So let me put things in perspective.
This is yet another thing that just doesn't happen, like ever.
This is a sport in which athletes are afraid to even take a couple weeks off,
let alone years.
So Anthony's story is just awe-inspiring in this regard.
And, of course, it's a testament to his amazing talent.
But to me, it's more about his spirit.
It's more about the emotional journey that has delivered him from that place to here.
And to really punctuate all of this, just last week at the age of 35,
as the oldest competitor at the United States Swimming Olympic Trials,
Anthony punched
his ticket to Rio by taking second place in the 50 free.
He lost that race by just one one-hundredth of a second behind Nathan Adrian, and he did
it in a time faster than the time he swam at the Olympic Trials in both 2000 and 2012.
Like, how does that even make sense?
He also locked a spot on the 4x100 free relay by placing fourth in the 100-meter free.
So this performance in these two races just a couple weeks ago shocked the swimming world again for a fourth time.
This is a guy who's now made three Olympic teams, his first Olympic team at 19 and just the other week at age 35.
This achievement is just so amazing.
I almost feel like you have to be or have been a swimmer
to truly appreciate it.
It just doesn't compute.
The word extraordinary doesn't do it justice.
I followed Anthony's career for many years.
He's always been a very interesting
and colorful person to follow.
And I was really touched when I read his book
that came out a couple months ago.
It's a memoir, it's called couple months ago. It's a memoir.
It's called Chasing Water.
It's completely unlike any sports memoir I've ever read.
It's wholly original, very inventive and unique in its style, complete with black and white drawings and this graphic story extra, something I've never seen in a memoir before.
before, and also in the way that it tells this really kind of surprising and provocative journey that Anthony has taken to becoming what I think is one of the most interesting,
dynamic, multifaceted, and perhaps complicated Olympic heroes of our day, our era.
So it was really something to spend the better part of a day with him several months ago
and record this conversation.
But here's the thing.
I wasn't actually going to air this conversation.
Anthony is just so remarkable.
And I felt like I didn't do the greatest job of getting the best and the most out of him
in this conversation.
And that's a responsibility that rests squarely on my shoulders.
It has nothing to do with him.
Also, we had a few tech issues with the recording,
not the least of which was that it just cuts off
about two-thirds into the conversation,
leaving only a portion of the conversation itself.
Literally a third of what we talked about just disappeared.
This has never happened before.
It hasn't happened since.
I did everything to try to recover it.
I don't know what happened.
The file got corrupted or something. In any event, that's a bummer, right? So for these reasons,
I asked Anthony before Olympic trials if he'd be willing to do a do-over, which is something I've
never done before. It's not something I do. I have these conversations and I put them up,
warts and all, no matter how they sound. But in this particular case, it seemed to make
the most sense for obvious reasons. And Anthony agreed.
He said, no problem.
Let's definitely do it.
Then he did what he did last week at Olympic trials.
And now I just I can't imagine not sharing this.
I mean, first of all, there's no way I'm going to be able to sit down with Anthony again until sometime after the Olympics.
So I'm going to have to wait a considerable period of time. And second, and most important, I want all of you guys, the audience, to know who this guy is going into Rio so that you
can watch him and cheer for him with a better idea of the person behind the story, behind the tattoos.
And I think all of you guys are ultimately, after listening to this, going to become
rabid fans of Anthony Irvin. So there you have it.

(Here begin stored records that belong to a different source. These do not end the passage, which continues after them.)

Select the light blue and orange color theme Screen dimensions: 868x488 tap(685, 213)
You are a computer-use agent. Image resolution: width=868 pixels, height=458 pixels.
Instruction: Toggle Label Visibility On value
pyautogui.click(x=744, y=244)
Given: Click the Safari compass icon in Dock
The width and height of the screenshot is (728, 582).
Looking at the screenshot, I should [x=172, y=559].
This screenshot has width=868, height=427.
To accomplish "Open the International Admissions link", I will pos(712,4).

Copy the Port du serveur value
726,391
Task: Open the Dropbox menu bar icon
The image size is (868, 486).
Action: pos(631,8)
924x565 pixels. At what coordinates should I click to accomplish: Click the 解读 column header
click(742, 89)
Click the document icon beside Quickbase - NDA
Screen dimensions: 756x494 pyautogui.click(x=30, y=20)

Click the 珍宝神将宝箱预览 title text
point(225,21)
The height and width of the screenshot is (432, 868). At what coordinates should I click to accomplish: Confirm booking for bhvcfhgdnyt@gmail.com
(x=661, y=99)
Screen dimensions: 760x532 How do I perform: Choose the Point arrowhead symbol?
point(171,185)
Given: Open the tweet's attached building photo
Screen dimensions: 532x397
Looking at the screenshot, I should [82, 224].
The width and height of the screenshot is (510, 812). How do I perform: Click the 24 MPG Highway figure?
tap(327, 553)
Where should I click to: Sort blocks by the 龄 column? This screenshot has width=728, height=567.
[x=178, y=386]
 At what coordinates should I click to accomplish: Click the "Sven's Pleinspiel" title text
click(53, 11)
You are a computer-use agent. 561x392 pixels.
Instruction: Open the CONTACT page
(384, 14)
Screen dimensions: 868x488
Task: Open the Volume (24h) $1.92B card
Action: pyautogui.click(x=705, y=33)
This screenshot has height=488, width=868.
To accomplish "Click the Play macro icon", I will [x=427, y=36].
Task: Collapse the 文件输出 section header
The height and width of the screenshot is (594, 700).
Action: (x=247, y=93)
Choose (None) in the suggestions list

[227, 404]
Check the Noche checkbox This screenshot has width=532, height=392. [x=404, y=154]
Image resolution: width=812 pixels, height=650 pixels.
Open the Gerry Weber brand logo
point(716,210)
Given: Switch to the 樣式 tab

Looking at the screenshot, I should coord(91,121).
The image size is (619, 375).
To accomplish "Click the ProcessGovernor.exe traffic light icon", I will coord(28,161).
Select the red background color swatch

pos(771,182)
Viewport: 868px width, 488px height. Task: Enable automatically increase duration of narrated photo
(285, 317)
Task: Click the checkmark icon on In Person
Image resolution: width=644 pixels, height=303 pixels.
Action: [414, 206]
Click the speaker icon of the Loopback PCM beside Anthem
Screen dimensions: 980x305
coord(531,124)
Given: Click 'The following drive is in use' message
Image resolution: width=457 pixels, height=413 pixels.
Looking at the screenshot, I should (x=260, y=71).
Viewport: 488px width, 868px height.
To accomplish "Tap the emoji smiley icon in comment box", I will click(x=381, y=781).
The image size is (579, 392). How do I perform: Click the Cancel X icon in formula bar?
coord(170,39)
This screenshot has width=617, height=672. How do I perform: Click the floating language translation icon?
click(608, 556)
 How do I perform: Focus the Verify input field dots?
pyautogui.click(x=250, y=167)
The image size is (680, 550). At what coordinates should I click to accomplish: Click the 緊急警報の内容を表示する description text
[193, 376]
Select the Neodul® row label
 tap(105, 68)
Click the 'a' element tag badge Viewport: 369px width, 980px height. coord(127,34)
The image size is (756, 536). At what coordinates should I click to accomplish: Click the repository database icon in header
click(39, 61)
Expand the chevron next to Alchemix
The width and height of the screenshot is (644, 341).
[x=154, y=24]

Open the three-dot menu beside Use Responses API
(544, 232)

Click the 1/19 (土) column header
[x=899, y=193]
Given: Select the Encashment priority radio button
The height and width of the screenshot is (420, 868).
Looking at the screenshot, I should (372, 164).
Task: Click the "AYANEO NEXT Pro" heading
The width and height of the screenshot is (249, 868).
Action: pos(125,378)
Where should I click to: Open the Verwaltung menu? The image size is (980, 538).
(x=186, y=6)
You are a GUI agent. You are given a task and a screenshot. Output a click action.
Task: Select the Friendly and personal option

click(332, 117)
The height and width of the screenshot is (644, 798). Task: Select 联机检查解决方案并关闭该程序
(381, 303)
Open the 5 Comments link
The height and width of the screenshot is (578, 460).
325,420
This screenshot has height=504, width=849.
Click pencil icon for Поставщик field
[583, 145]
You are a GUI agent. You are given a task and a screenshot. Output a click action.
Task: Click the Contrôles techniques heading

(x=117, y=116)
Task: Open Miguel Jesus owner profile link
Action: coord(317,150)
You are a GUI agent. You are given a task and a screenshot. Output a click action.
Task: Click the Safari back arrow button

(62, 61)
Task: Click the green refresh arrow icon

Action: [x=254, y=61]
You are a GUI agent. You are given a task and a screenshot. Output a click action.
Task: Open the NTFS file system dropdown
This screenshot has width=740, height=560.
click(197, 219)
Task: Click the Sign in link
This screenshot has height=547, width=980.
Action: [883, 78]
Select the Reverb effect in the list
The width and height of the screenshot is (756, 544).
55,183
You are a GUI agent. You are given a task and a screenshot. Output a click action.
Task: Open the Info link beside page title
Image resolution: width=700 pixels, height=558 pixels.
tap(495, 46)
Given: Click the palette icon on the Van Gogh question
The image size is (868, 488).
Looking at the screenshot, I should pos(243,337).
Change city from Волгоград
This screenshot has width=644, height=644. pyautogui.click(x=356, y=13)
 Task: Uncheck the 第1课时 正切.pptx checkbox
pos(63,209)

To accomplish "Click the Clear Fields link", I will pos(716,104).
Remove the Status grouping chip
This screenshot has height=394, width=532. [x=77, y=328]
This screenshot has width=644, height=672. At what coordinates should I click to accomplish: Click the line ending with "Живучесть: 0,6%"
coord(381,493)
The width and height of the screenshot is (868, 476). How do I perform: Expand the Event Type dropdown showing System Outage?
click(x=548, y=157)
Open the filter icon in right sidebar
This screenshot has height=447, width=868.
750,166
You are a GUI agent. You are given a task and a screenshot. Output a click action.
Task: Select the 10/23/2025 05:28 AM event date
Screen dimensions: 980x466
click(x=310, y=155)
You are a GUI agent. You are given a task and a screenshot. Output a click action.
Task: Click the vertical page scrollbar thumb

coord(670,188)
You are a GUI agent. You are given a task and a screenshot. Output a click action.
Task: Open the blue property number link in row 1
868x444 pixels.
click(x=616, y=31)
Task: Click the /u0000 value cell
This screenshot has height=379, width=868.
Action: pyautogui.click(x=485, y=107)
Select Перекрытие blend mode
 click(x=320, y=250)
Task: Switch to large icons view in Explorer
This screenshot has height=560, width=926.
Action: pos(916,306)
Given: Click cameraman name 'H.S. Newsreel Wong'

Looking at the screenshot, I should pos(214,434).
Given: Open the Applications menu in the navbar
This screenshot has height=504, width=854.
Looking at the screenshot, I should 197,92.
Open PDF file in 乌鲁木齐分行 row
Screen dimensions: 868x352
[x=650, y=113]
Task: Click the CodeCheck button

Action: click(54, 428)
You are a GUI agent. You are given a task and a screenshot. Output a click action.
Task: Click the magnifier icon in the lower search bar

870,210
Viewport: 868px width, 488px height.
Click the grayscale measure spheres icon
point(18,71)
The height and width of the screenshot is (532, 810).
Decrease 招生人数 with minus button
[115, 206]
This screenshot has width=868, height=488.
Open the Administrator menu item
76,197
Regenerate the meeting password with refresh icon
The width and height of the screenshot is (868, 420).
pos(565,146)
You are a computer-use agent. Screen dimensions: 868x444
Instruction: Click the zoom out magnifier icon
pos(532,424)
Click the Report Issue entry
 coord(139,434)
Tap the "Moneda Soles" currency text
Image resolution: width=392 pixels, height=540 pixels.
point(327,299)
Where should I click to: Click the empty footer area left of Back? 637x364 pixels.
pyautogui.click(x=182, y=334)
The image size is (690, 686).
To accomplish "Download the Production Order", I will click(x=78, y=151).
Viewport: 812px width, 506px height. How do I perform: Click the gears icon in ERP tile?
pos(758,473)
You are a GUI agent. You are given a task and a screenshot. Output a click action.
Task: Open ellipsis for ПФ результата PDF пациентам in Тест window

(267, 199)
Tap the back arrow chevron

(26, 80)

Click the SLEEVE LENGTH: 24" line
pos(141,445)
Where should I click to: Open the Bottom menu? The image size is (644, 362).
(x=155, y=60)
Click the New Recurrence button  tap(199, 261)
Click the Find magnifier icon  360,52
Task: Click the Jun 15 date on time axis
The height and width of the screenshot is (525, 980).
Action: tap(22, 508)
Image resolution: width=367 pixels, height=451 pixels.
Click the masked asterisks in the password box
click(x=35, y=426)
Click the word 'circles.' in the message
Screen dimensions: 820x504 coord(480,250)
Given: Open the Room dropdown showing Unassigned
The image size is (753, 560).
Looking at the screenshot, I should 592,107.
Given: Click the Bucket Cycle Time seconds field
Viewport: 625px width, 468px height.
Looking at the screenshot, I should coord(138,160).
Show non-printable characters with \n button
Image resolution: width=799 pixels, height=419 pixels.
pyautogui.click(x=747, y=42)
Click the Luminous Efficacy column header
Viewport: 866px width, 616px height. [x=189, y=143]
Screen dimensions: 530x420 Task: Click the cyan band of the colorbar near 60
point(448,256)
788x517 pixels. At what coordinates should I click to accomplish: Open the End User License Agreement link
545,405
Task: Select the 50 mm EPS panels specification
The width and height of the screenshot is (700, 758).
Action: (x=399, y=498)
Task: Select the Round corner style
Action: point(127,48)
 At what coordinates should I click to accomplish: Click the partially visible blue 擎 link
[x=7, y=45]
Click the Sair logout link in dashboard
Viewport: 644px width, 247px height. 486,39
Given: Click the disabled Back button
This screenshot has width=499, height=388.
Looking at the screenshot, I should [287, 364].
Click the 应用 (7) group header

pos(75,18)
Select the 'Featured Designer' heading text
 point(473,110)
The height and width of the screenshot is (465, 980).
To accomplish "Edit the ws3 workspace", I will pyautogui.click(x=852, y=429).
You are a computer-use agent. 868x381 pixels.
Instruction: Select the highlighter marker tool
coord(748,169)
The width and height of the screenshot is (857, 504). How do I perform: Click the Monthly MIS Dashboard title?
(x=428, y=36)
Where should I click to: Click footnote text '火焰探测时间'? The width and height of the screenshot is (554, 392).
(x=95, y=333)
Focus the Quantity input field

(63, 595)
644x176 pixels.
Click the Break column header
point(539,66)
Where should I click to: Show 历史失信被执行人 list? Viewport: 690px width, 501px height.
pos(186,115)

My apologies for this not being a perfect recording or a perfect interview.
My apologies for the tech issues, for just cutting out in mid-thought and leaving everyone hanging.
That part really stinks.
It just is what it is, right?
I could air it or I could not air it, but I'd rather share it and have you guys enjoy
it for what it is.
And my hope is that you'll just get a better idea of who Anthony is and why I wanted to share
his journey with you guys. And I promise I will get Anthony back in here after Rio
to recap his Olympic experience, his Olympic trials experience, and cover what got cut out
in the recording that you're about to hear and complete
the circle, so to speak. So at its core, this is a conversation that's really less about sport than
it is about duality. It's about sport versus life. It's about public versus private identity,
balance versus exceptionalism. It's about self-preservation versus self-destruction,
ego versus humility, service versus selfishness, attachment versus surrender. And it's also about
heritage and race and identity and priorities. And ultimately, at the end of the day,
it's about what is truly important. With all that said, please enjoy this first conversation with my friend, Anthony
Irvin. You were just with Michael? I was. Oh man, he's the best. He was. I love that guy.
I told him that I was coming up here and he just like stopped oh yeah i got into this because of rich roll oh that's so cool yeah he's uh he's a special guy do you work with him no not until um recently
where ariana kukers i was talking with her i did a couple a couple clinics with her and just talking
to her and she's like oh you know you should meet him i work with him all the time we should have him on for a podcast so i'm like yeah that's great his show is fantastic
um i had him on my podcast a while it was probably like two years ago maybe a year and a half ago at
this point but i just it was just a fantastic conversation and then he starts emailing me he's
like hey how does all this podcasting stuff work? And I was like, you should do it. I mean, because he's such a, he's so intuitive and inquisitive and thoughtful and conscientious.
Like, I just think it's a great medium for him.
And his show is like taken off.
So, that's really cool that you did it.
You all right, man?
Choking on a banana.
Bananas revenge.
So, you did that today
you did that today uh-huh so you're not going to be podcast burned out
no no this is i mean he was really good i like the way he just he steered questions and the way
he kind of he couches for his audience right you know finding mastery and that's the that's the
thing and whether i spoke to mastery
at all very much uh i'll leave that up to the to the listeners to decide but it was it was a good
situation and i know that you're bringing a totally different thing so i know it's going to be a
totally different conversation yeah we'll see how it goes and and i and i believe you actually looked
at the book you may yeah i read the book i read the book I'm almost done. I have still, I didn't, the only part I haven't really gotten to is the graphic story at the end.
Oh, the appendices?
Yeah, so I have to read that.
I'm savoring it.
But this book is, I mean, this is an amazing book, dude.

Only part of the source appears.